As Libya is already on the boil, thousands of protestors took to the streets in Bahrain, Yemen and Morocco with the opposition parties rejecting calls for negotiations by their respective governments. It didnt come as a surprise. The possibility of the revolutionary examples of Tunisia and Egypt spreading across the region was already being discussed by the Middle-East watchers. Qaddafi, who gained a negative reputation of a maverick in the West, has been subjected to scathing criticism by Europe, for unleashing his security forces against the civilians seeking an end to his 42 years of oppressive rule. Britain and France called the Libyan Governments response unacceptable and totally disproportionate. Meanwhile, supporters of uprising also staged demonstrations in Switzerland and the United States, waving flags and burning pictures of the Libyan leader. As far as Qaddafis policies are concerned he was going back and forth on the issues concerning his own country and its relations with the rest of the world.

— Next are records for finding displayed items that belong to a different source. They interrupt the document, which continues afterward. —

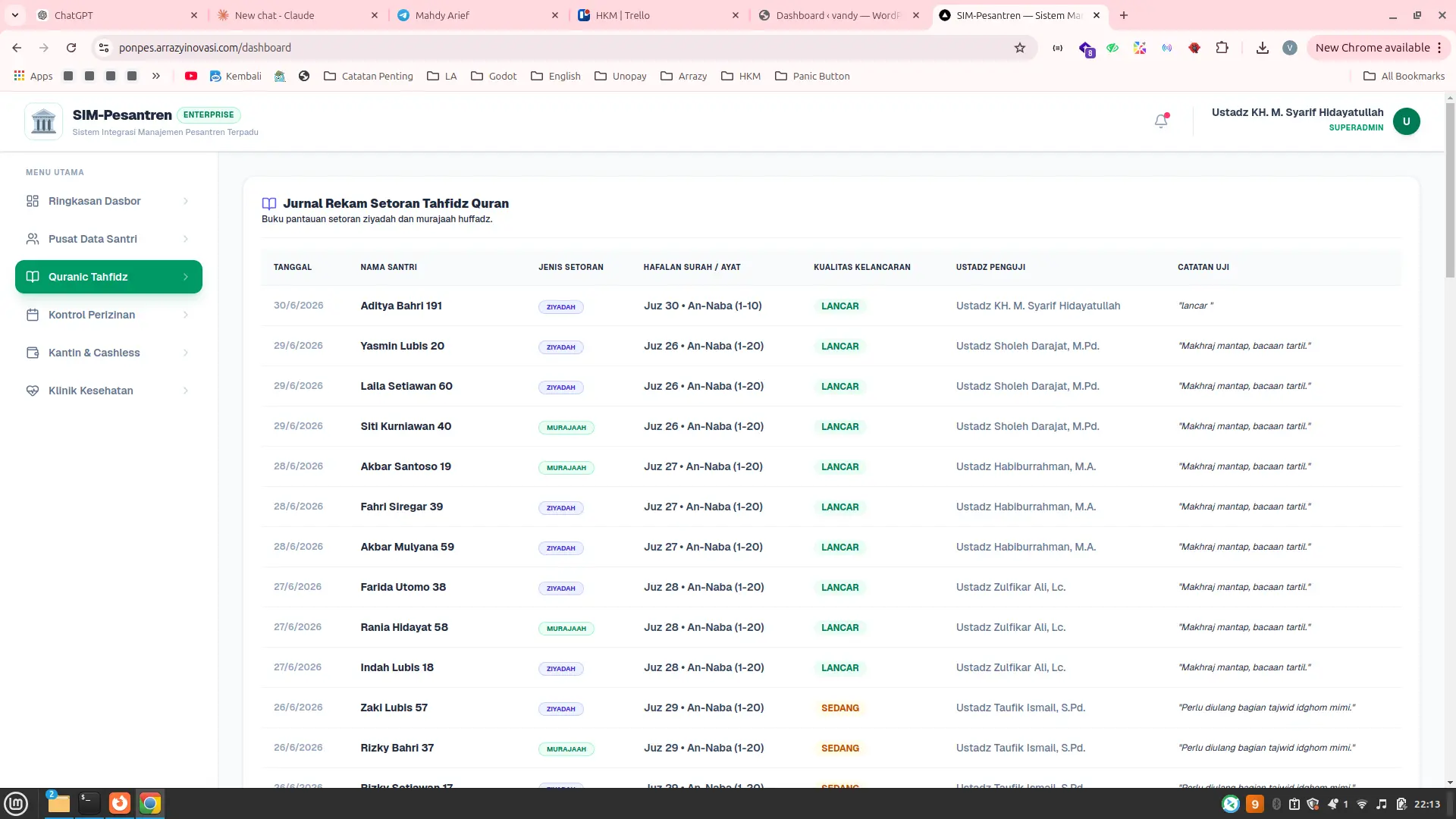Switch to the ChatGPT tab
1456x819 pixels.
point(118,15)
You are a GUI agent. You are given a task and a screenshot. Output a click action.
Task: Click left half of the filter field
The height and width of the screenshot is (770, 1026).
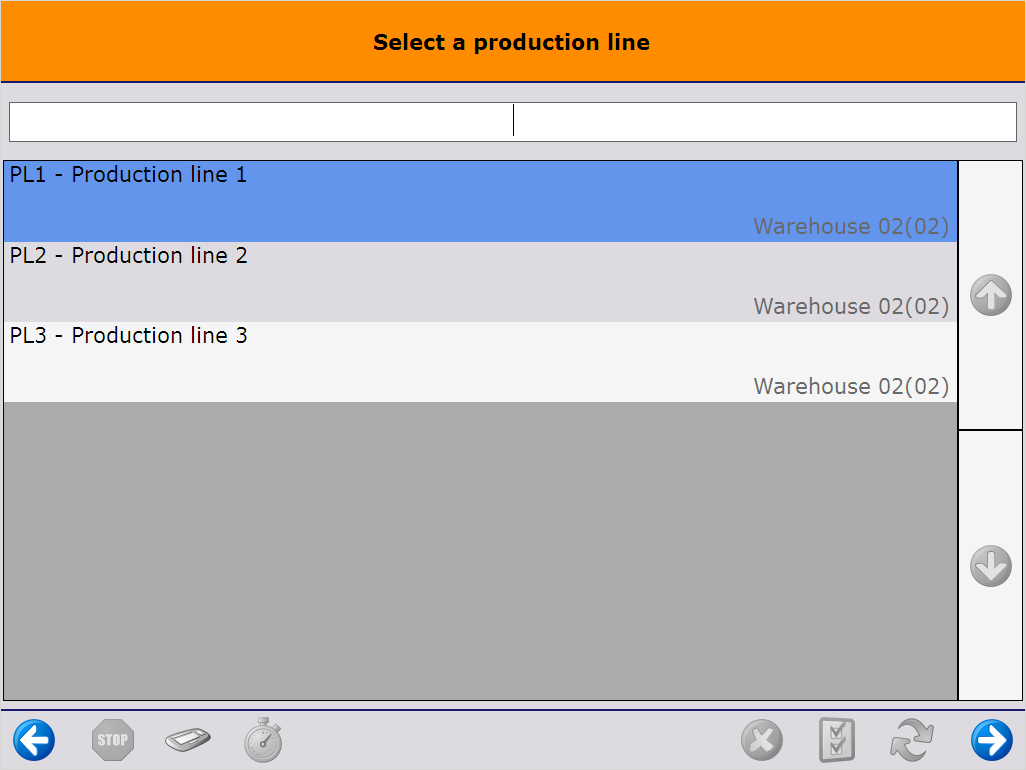tap(261, 122)
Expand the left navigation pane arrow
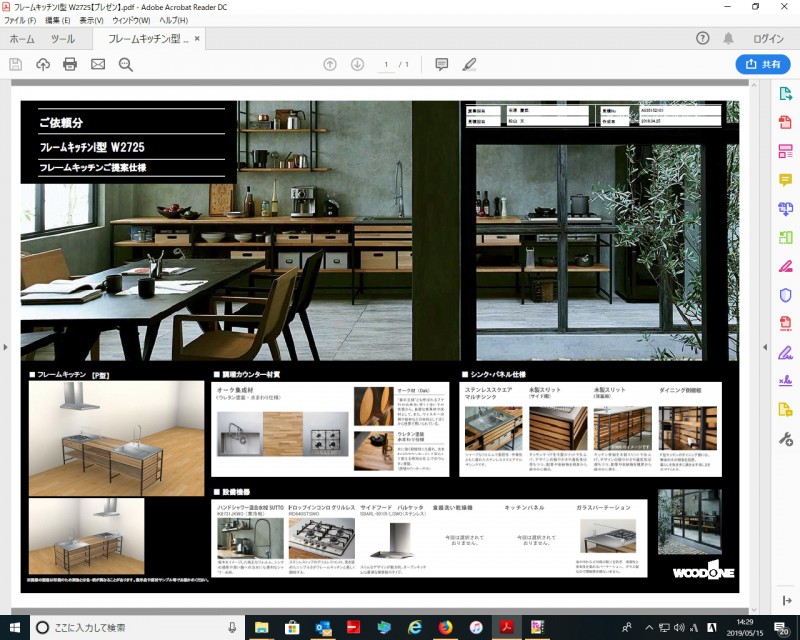800x640 pixels. (x=6, y=347)
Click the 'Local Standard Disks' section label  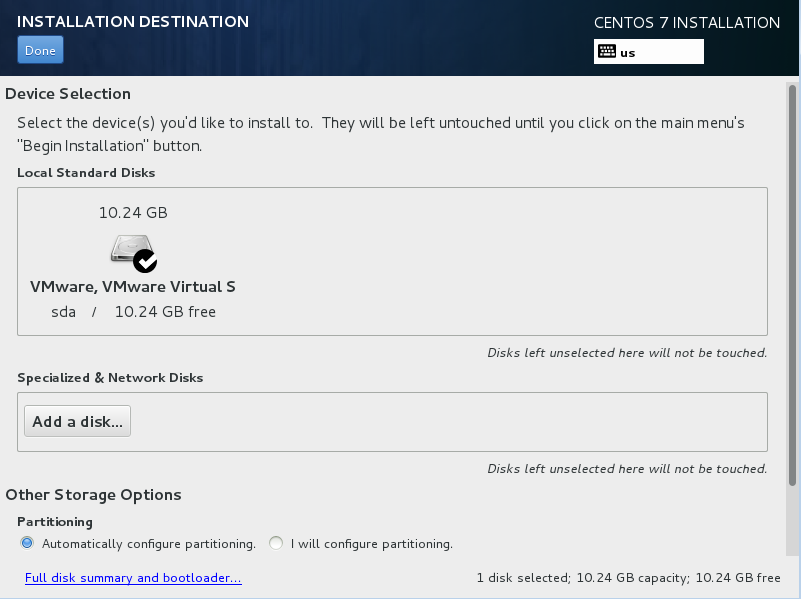(x=85, y=172)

The Libyan leader planning to appoint his son as his heir apparent to the throne must have further exacerbated the anger of those demanding his ouster.
The popular uprising that swiftly brought down two regimes in Tunisia and Egypt should serve as an eye-opener to Qaddafi and other rulers in the region. They need to keep in mind that the people seeking more democracy, freedom of expression and economic justice cannot be frightened by the warnings that the oppressive regimes would fight the turmoil to the last man standing.